EXTRACTED INFORMATION START

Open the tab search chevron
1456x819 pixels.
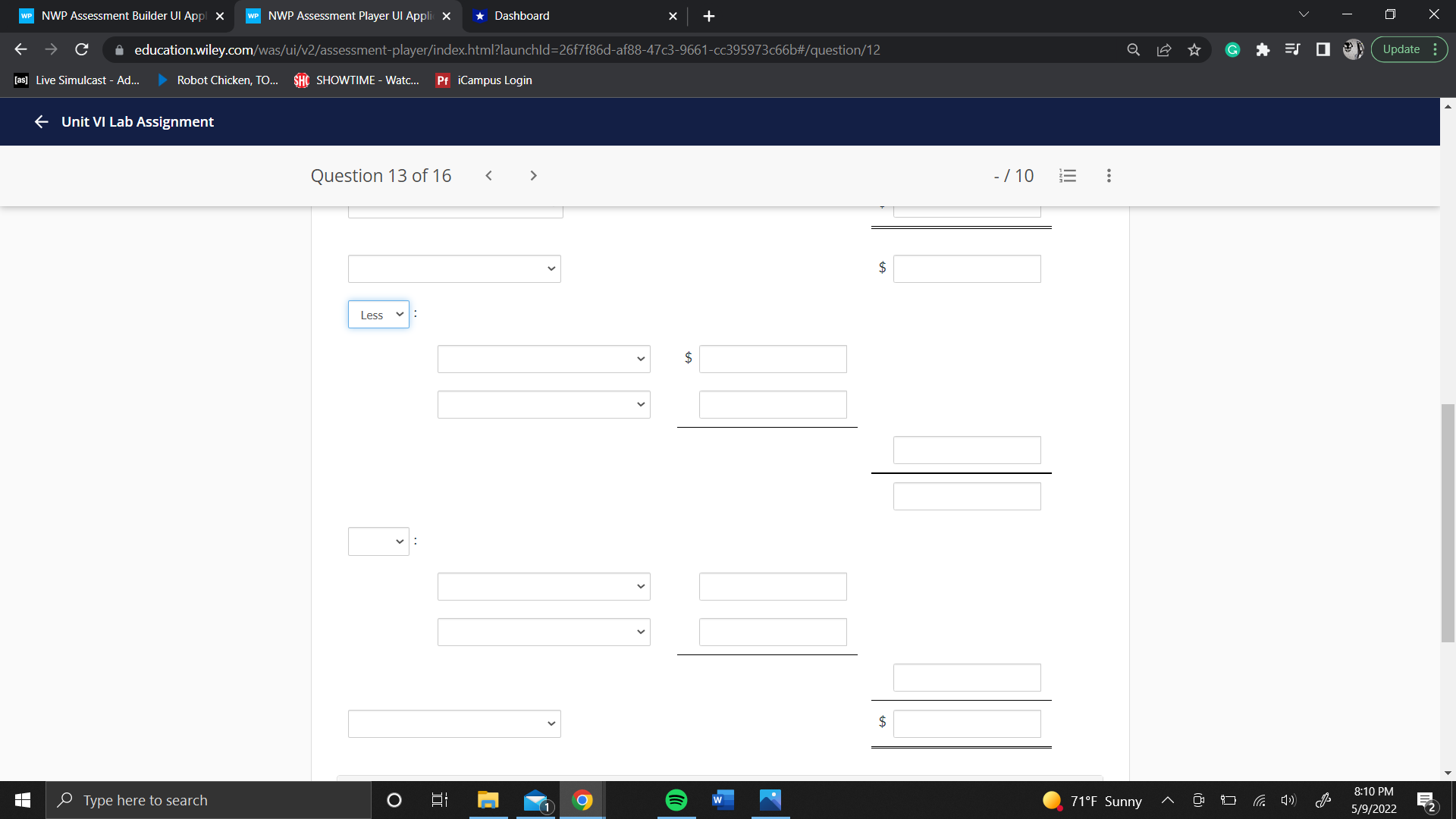[x=1303, y=14]
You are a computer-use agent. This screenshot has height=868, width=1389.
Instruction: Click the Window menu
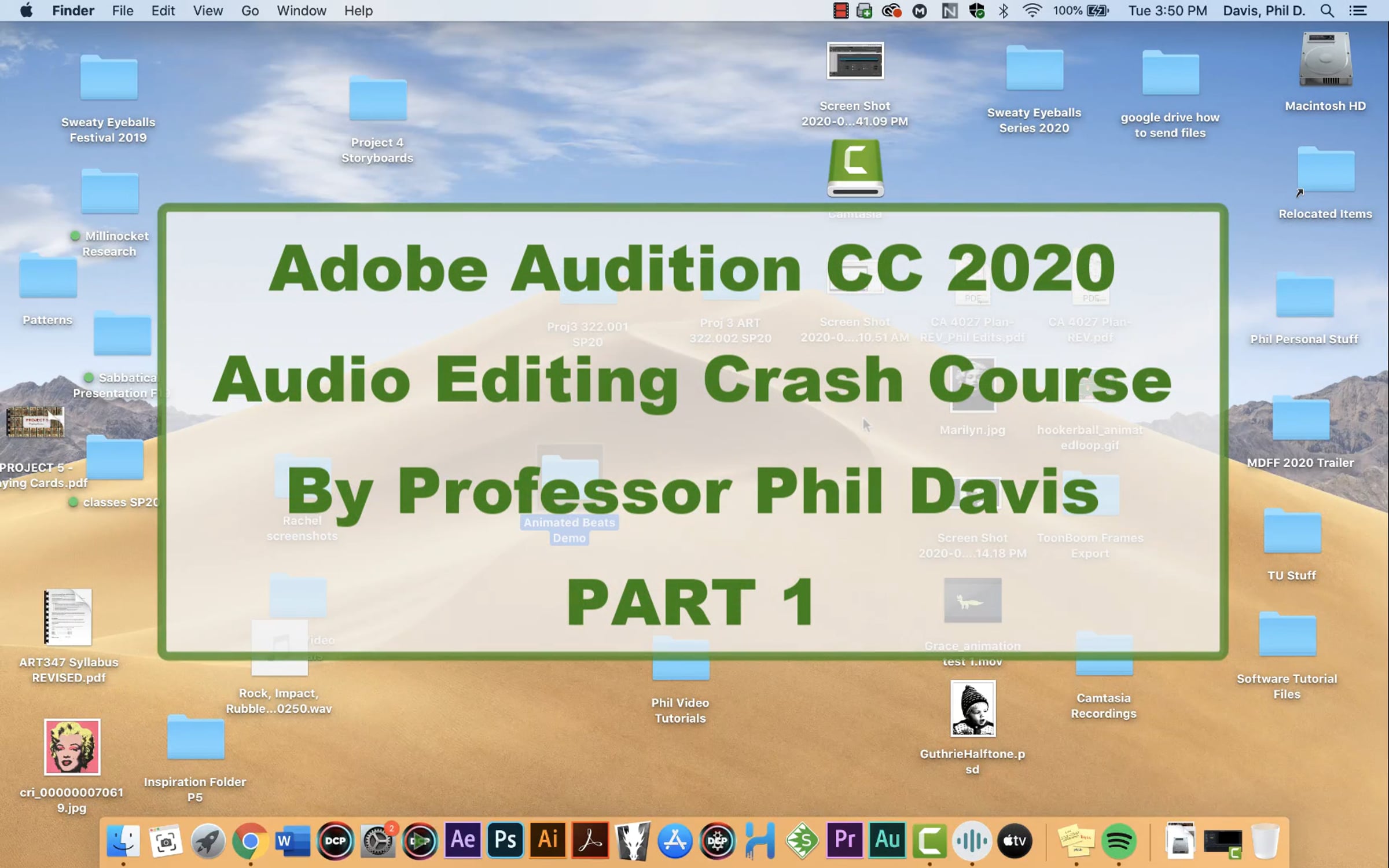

EXTRACTED INFORMATION END

▸ **THE PROBLEM**: In the answer, the entries should be restated verbatim, with all pictures omitted.

▸ **RESULT OF THE TASK**:
Open the tab search chevron
1456x819 pixels.
[x=1303, y=14]
You are a computer-use agent. This screenshot has height=868, width=1389.
Instruction: Click the Window menu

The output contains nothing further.